Re: [RFC PATCH 5/8] KEYS: exec request-key within the requesting task's init namespace

From: J. Bruce Fields
Date: Fri Feb 20 2015 - 12:26:06 EST


On Fri, Feb 20, 2015 at 05:33:25PM +0800, Ian Kent wrote:
> On Wed, 2015-02-18 at 20:31 -0500, J. Bruce Fields wrote:
> > On Thu, Feb 19, 2015 at 08:39:01AM +0800, Ian Kent wrote:
> > > On Wed, 2015-02-18 at 15:59 -0500, J. Bruce Fields wrote:
> > > > On Wed, Feb 18, 2015 at 12:31:32PM -0500, J. Bruce Fields wrote:
> > > > > On Wed, Feb 18, 2015 at 12:06:20PM -0500, J. Bruce Fields wrote:
> > > > > > On Fri, Feb 06, 2015 at 09:47:25AM +0800, Ian Kent wrote:
> > > > > > > On Thu, 2015-02-05 at 15:14 +0000, David Howells wrote:
> > > > > > > >
> > > > > > > > > + /* If running within a container use the container namespace */
> > > > > > > > > + if (current->nsproxy->net_ns != &init_net)
> > > > > > > >
> > > > > > > > Is that a viable check?

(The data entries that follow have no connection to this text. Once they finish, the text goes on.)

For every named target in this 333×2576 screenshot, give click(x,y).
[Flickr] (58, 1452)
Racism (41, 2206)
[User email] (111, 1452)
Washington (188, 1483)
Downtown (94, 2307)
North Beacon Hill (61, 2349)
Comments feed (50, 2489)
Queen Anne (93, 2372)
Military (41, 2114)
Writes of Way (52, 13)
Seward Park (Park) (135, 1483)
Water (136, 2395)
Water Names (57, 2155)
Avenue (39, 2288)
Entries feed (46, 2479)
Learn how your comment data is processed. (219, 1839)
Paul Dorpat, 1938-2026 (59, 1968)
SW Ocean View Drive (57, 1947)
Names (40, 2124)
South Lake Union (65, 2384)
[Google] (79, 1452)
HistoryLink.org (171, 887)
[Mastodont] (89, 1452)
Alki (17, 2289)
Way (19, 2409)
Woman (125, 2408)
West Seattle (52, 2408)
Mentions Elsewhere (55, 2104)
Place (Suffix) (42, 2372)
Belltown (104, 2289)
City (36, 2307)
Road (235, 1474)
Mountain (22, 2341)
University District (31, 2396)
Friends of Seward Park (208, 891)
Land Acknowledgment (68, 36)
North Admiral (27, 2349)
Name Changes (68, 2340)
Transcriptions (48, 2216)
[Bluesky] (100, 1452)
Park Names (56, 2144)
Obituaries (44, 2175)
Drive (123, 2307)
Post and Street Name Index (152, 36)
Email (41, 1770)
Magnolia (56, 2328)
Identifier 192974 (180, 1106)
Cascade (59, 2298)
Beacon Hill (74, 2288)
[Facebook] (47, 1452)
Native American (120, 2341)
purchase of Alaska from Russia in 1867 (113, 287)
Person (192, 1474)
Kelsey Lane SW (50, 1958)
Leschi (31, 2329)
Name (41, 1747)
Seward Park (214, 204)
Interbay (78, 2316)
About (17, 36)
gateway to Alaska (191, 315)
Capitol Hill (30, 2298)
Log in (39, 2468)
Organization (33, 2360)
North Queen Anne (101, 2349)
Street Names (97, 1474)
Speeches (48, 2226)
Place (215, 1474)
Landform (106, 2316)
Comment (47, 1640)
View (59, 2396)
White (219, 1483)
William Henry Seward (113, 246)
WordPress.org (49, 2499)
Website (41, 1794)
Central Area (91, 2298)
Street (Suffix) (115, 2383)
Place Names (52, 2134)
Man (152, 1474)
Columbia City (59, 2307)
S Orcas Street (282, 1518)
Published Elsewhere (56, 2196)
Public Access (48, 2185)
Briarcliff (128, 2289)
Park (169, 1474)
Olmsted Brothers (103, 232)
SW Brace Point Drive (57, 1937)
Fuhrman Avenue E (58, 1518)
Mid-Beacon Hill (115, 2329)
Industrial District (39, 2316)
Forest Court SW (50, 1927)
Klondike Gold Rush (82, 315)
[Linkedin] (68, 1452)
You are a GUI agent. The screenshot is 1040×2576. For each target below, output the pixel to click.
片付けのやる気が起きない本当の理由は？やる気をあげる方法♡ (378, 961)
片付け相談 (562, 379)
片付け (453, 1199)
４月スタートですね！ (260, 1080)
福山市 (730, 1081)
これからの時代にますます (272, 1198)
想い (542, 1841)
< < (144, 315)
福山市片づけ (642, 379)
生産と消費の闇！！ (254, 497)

Is it possible to have a container that shares
> > > > > > > > networking details?
> > > > > > >
> > > > > > > That's up for discussion.
> > > > > > >
> > > > > > > I thought about it and concluded that the check is probably not
> > > > > > > sufficient for any of the cases.
> > > > > > >
> > > > > > > I left it like that because I'm not sure exactly what the use cases are,
> > > > > > > hoping it promote discussion and here we are.
> > > > > > >
> > > > > > > I also think the current container environments don't share net
> > > > > > > namespace with the root init net namspace, necessarily, because thy are
> > > > > > > containers, ;)
> > > > > > >
> > > > > > > TBH I haven't looked at the user space container creation code but I
> > > > > > > expect it could be done that way if it was needed, so the answer is yes
> > > > > > > and no, ;)
> > > > > > >
> > > > > > > The questions then are do we need to check anything else, and what
> > > > > > > environment should the callback use in the different cases, and what
> > > > > > > other cases might break if we change it?
> > > > > > >
> > > > > > > For example, should the fs namespace also be checked for all of these
> > > > > > > cases, since we're executing a callback, or is whatever that's set to in
> > > > > > > the container always what's required for locating the executable.
> > > > > >
> > > > > > What would be the disadvantage of setting UMH_USE_NS unconditionally
> > > > > > here?
> > > > >
> > > > > In the nfs idmapping case, the mapping is per-nfs_client.
> > > > >
> > > > > Can nfs_idmap_new be the one that calls umh_get_init_task, with the
> > > > > corresponding put done in nfs_idmap_delete, or is there some reason that
> > > > > doesn't work?
> > > >
> > > > It's confusing sorting out possible use cases, but I think both of these
> > > > are reasonable:
> > > >
> > > > - mount an nfs filesystem from the host, then spawn containers
> > > > that all use that filesystem.
> > > > - mount an nfs filesystem from within a container.
> > > >
> > > > Your approach might work for the second, but in the first case we'll end
> > > > up with idmappers from multiple containers all trying to do the
> > > > idmapping for the shared filesystem.
> > >
> > > These patches are examples for context.
> > >
> > > Working out whether to run in a namespace or not was always going to be
> > > difficult, specifically for the case you point out. Maybe we can make
> > > use of some other information, namespace information in the super block
> > > perhaps, or something else, or perhaps we will need to add some
> > > information for this, not sure yet. We'll need to work together on that.
> > >
> > > TBH, I'm not that focused on the use cases because the base
> > > implementation is still undergoing significant change although I believe
> > > the use of a flag to request namespace execution is a good approach.
> > > That probably won't change.
> >
> > The flag requests that we use the container of the currently executing
> > task. In neither the nfs idmapper nor the nfsd state-recovery case is
> > that the correct choice.
>
> There's a bit more to do but I've done the changes arising from Oleg's
> comments so I've turned my attention to the recent discussion here.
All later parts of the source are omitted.